───── INPUT MATERIAL ─────
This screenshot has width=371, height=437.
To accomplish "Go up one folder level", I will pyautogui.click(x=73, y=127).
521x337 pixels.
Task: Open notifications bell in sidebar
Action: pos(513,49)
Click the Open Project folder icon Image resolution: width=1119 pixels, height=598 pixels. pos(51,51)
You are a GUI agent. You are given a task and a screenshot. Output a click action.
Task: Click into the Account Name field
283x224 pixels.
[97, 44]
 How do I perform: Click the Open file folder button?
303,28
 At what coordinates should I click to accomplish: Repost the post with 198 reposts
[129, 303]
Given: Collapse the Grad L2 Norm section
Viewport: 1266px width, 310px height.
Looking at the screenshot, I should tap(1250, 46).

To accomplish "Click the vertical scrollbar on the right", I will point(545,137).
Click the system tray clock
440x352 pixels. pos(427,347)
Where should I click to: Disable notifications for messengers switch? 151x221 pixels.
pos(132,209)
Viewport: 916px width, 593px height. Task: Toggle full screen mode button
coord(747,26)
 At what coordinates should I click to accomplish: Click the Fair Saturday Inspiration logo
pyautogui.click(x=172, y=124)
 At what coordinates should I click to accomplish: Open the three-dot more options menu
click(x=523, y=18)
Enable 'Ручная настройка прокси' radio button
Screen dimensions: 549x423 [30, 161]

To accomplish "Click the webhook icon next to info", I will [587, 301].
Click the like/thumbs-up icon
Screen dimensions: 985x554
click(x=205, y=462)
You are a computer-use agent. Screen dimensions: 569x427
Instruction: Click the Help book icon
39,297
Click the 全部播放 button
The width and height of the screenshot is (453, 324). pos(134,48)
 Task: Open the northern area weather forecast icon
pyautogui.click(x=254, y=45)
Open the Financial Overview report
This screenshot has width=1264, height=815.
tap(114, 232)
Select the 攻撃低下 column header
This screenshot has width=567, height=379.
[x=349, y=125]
─────
■ AIM OF THE EXERCISE ■
Arrange all the lines above as a Markdown table with the columns "No." and "Line", numbering each line in the first column and leaving out the blank lines.

■ RESPONSE TO THIS EXERCISE ■
| No. | Line |
|---|---|
| 1 | This screenshot has width=371, height=437. |
| 2 | To accomplish "Go up one folder level", I will pyautogui.click(x=73, y=127). |
| 3 | 521x337 pixels. |
| 4 | Task: Open notifications bell in sidebar |
| 5 | Action: pos(513,49) |
| 6 | Click the Open Project folder icon Image resolution: width=1119 pixels, height=598 pixels. pos(51,51) |
| 7 | You are a GUI agent. You are given a task and a screenshot. Output a click action. |
| 8 | Task: Click into the Account Name field |
| 9 | 283x224 pixels. |
| 10 | [97, 44] |
| 11 |  How do I perform: Click the Open file folder button? |
| 12 | 303,28 |
| 13 |  At what coordinates should I click to accomplish: Repost the post with 198 reposts |
| 14 | [129, 303] |
| 15 | Given: Collapse the Grad L2 Norm section |
| 16 | Viewport: 1266px width, 310px height. |
| 17 | Looking at the screenshot, I should tap(1250, 46). |
| 18 | To accomplish "Click the vertical scrollbar on the right", I will point(545,137). |
| 19 | Click the system tray clock |
| 20 | 440x352 pixels. pos(427,347) |
| 21 | Where should I click to: Disable notifications for messengers switch? 151x221 pixels. |
| 22 | pos(132,209) |
| 23 | Viewport: 916px width, 593px height. Task: Toggle full screen mode button |
| 24 | coord(747,26) |
| 25 |  At what coordinates should I click to accomplish: Click the Fair Saturday Inspiration logo |
| 26 | pyautogui.click(x=172, y=124) |
| 27 |  At what coordinates should I click to accomplish: Open the three-dot more options menu |
| 28 | click(x=523, y=18) |
| 29 | Enable 'Ручная настройка прокси' radio button |
| 30 | Screen dimensions: 549x423 [30, 161] |
| 31 | To accomplish "Click the webhook icon next to info", I will [587, 301]. |
| 32 | Click the like/thumbs-up icon |
| 33 | Screen dimensions: 985x554 |
| 34 | click(x=205, y=462) |
| 35 | You are a computer-use agent. Screen dimensions: 569x427 |
| 36 | Instruction: Click the Help book icon |
| 37 | 39,297 |
| 38 | Click the 全部播放 button |
| 39 | The width and height of the screenshot is (453, 324). pos(134,48) |
| 40 |  Task: Open the northern area weather forecast icon |
| 41 | pyautogui.click(x=254, y=45) |
| 42 | Open the Financial Overview report |
| 43 | This screenshot has width=1264, height=815. |
| 44 | tap(114, 232) |
| 45 | Select the 攻撃低下 column header |
| 46 | This screenshot has width=567, height=379. |
| 47 | [x=349, y=125] |